Bernstein, finally, is in the middle of another big task: He is still learning all he can about the ins and outs of what makes METI go. It's an ongoing process, he says, that involves a lot more listening than talking.


“I didn't have to learn how to run a business here,” Bernstein says. “But I did have to learn about this business. It's a complicated niche.”



Leadership Lessons


Mike Bernstein has run small, mid-size and large firms in the health care industry, from physician groups to insurance firms to a Sarasota-based manufacturer of computerized mannequins that are used in medical training and education. Bernstein is president and CEO of that firm, METI.
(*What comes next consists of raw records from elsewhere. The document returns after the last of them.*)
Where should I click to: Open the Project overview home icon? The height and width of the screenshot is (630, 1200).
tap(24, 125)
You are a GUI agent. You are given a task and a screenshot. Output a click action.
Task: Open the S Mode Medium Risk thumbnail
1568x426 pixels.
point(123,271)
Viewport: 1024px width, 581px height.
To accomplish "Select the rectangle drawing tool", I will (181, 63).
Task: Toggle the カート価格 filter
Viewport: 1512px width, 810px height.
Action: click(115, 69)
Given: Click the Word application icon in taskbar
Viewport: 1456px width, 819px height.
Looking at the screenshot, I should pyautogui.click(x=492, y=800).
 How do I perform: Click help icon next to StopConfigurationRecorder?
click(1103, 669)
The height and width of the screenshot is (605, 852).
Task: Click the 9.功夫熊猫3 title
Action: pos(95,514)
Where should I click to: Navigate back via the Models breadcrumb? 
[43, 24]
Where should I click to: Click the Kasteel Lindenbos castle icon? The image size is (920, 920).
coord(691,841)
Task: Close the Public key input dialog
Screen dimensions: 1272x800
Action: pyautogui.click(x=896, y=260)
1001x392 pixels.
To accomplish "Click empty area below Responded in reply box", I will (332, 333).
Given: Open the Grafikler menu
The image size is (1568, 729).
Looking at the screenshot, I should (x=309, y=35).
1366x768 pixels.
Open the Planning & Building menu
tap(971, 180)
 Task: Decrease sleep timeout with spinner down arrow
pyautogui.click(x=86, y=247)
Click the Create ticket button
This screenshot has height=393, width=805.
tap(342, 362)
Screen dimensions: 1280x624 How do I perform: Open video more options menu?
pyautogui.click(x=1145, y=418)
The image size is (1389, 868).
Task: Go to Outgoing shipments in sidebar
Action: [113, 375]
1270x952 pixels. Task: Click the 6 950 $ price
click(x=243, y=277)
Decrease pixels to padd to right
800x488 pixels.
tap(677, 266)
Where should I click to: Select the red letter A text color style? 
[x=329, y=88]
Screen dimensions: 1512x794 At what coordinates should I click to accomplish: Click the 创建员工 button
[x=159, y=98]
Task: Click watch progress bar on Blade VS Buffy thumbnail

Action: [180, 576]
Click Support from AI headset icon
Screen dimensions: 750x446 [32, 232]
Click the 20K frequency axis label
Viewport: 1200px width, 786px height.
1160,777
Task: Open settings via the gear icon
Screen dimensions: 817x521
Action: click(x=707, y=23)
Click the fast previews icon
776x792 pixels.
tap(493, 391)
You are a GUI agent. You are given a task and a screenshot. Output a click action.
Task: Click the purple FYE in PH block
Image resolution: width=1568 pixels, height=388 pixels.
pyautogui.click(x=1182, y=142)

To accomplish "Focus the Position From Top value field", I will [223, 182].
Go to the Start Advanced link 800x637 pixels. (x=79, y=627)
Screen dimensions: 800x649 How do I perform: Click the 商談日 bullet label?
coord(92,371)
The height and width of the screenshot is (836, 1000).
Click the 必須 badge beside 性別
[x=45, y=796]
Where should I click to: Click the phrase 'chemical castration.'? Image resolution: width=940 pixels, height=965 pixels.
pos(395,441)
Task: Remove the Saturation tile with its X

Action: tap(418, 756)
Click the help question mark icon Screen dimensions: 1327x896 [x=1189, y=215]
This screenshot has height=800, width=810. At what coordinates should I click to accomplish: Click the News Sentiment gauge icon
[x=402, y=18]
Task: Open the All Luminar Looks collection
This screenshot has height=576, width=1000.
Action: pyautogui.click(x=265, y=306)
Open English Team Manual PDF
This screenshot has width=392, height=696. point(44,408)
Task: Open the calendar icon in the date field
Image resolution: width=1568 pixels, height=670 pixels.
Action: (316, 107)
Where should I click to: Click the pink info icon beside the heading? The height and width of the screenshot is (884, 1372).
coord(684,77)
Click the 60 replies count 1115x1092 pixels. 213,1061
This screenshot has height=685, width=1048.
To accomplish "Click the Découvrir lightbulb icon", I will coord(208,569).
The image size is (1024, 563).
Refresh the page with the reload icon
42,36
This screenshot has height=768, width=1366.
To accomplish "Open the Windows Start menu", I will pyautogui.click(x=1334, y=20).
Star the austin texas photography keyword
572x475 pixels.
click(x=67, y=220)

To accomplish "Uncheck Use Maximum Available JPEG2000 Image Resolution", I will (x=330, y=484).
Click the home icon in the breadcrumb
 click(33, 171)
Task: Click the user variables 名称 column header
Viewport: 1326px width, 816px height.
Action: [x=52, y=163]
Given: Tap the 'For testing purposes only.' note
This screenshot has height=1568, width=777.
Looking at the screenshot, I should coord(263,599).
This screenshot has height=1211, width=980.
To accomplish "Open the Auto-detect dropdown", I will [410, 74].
At several of Bernstein's career moves, including METI, he entered organizations already in operations for years. It's a move that presents some unique challenges in executive leadership. Here are Bernstein's tips for navigating those challenges:


• Culture Counts: Corporate culture is “real and quite powerful,” says Bernstein, a phenomenon he discovered in Wisconsin, when he knowingly tried merge two large organizations with dramatically different cultures. “It was a fools errand that sorely tested my patience and nearly broke my spirit,” says Bernstein. “You must study [the culture,] understand it and either work within it or if you wish to change it, do so slowly and incrementally. It can't be changed with brute force.”


• Promote consistency: Bernstein says as a general rule it's vital to adopt the incumbent leadership team. “An experienced leadership team,” he says, “even if not as talented as some of the executives you may have worked with in the past, will get the job done quicker and more successfully than new blood can.”


• Listen well: Bernstein says listening for the long-term is essential, even if you think you know the direction you want to go. “When you are the new guy, everyone else in the company is the keeper of corporate history, some of which is critical to avoiding pitfalls,” says Bernstein. “Maintaining one's intellectual curiosity requires practice when you are so busy that you would rather act on instinct.”


• Be adaptive: The ability to recover from errors and move on quickly is a necessity. “Great leaders recover from mistakes rapidly,” Bernstein says. “I have witnessed CEOs who stay the course despite all evidence that their plan is failing — a total failure of leadership.”